Car ce qui fascine, en Amérique Latine, c’est bien cette temporalité si particulière : en un mot, la lenteur. La lenteur des processus ; la lenteur de l’artisanat. Le temps qu’il faut pour tisser, le temps qu’il faut pour broder. Préparer une tenue de mariage des mois avant, si ce n’est des années. C’est bien d’une autre temporalité qu’il s’agit, d’une autre conception de la répartition des tâches et des saisons. D’une autre vision de l’infini et de la limite de l’aujourd’hui et du maintenant, tout en y étant profondément ancrés et dépendants. Sous les mains des femmes et des hommes – calleuses, blessées, parfois, rugueuses, souvent –, naissent les vêtements, alchimie du temps passé, du futur et du présent. Dans un présent qu’on ne peut plus présent, plus que des vêtements, ce sont bien des histoires qui naissent. C’est l’histoire non d’un peuple mais de plusieurs, qui se refusent à l’unification arbitraire de centaines d’années d’Histoire. L’histoire d’une cosmovision à laquelle répond une organisation de la société ; l’histoire de paysages, d’animaux, de traditions, que l’on arbore encore fièrement, témoins colorés de ce que ne l’on ne peut peut-être pas raconter avec des mots qui disparaissent, et des livres qui furent brûlés. La mémoire, vive, en somme, à laquelle on rend hommage et qui perdure. Comment comprendre, alors, qu’on ne peut imiter de tels savoirs ? Comment comprendre alors, que lorsque certains reproduisent pour la grande distribution les motifs ancestraux des blouses de là-bas, on assimile deux choses qui ne peuvent être comparées, deux univers, deux espace-temps qui ne se ressemblent que parce qu’ils se portent ? Comment comprendre, enfin, que derrière ce fait anodin d’une mode momentanée, d’un défilé, d’un créateur en mal d’original, on prive toute une civilisation de son identité ?

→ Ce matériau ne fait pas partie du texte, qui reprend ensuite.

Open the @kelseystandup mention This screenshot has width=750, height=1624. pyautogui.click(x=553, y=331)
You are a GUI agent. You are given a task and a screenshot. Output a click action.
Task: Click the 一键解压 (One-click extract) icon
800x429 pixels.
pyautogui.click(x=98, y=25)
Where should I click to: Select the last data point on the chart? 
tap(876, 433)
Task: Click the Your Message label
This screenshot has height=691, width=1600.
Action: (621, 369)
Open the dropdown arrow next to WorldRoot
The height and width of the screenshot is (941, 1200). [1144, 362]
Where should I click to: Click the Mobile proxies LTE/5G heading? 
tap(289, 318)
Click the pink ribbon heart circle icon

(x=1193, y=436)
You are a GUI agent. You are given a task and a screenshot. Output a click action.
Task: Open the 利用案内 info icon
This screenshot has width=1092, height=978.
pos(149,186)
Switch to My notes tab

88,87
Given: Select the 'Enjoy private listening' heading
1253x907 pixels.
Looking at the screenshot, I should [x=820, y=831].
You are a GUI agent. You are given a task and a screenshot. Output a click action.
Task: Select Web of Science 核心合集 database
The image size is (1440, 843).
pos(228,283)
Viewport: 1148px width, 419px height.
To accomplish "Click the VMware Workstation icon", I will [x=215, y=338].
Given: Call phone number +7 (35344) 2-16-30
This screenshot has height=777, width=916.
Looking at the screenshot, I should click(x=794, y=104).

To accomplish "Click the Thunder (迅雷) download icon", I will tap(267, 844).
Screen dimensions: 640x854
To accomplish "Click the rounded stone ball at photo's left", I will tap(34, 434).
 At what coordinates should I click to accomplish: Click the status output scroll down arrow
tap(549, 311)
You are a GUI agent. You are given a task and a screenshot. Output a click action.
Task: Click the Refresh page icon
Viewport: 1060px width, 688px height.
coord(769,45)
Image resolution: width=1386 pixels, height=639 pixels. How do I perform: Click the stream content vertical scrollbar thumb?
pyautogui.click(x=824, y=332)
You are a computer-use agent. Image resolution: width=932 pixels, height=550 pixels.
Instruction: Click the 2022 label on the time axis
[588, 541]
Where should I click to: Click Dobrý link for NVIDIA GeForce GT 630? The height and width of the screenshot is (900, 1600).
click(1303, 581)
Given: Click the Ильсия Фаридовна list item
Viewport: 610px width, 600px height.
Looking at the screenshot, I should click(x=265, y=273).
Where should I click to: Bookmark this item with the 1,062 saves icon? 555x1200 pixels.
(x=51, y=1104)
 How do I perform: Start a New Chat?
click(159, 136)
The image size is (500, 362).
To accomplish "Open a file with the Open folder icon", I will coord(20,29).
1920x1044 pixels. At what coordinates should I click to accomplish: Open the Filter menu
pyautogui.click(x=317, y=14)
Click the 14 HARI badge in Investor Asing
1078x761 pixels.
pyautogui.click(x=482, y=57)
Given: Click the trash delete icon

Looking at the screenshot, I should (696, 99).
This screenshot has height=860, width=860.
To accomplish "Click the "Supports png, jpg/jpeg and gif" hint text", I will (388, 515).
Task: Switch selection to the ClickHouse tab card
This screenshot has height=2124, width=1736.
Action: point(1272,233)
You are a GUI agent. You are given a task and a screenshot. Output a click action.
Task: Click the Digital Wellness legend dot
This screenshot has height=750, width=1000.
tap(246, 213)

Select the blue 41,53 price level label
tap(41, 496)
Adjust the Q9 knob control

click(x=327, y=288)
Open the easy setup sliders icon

Eduardo Galeano a écrit un jour que

« quand on brûle ses maisons de papier, la mémoire trouve refuge dans les bouches qui chantent les gloires des hommes et des dieux, chants qui d’hommes en hommes subsistent, et dans les corps qui dansent au son des troncs creux, les carapaces de tortues et les flûtes en canne à sucre »[1].

Et si les textiles étaient aussi, à leur manière, ce chant silencieux et coloré, faits de paradoxes et de mutations, témoignages de l’Histoire tissés d’histoires, à l’image des rues de l’Amérique Latine



par Clémence Demay





[1] « Cuando le queman sus casitas de papel, la memoria encuentra refugio en las bocas que cantan las glorias de los hombres y los dioses, cantares que de gente en gente quedan, y en los cuerpos que danzan al son de los troncos huecos, los caparazones de tortuga y las flautas de caña. », Galeano, Eduardo, Memoria del fuego, Tomo 1 Los Nacimientos, siglo veintiuno editores, sa Cerro del Agua, México, D.F.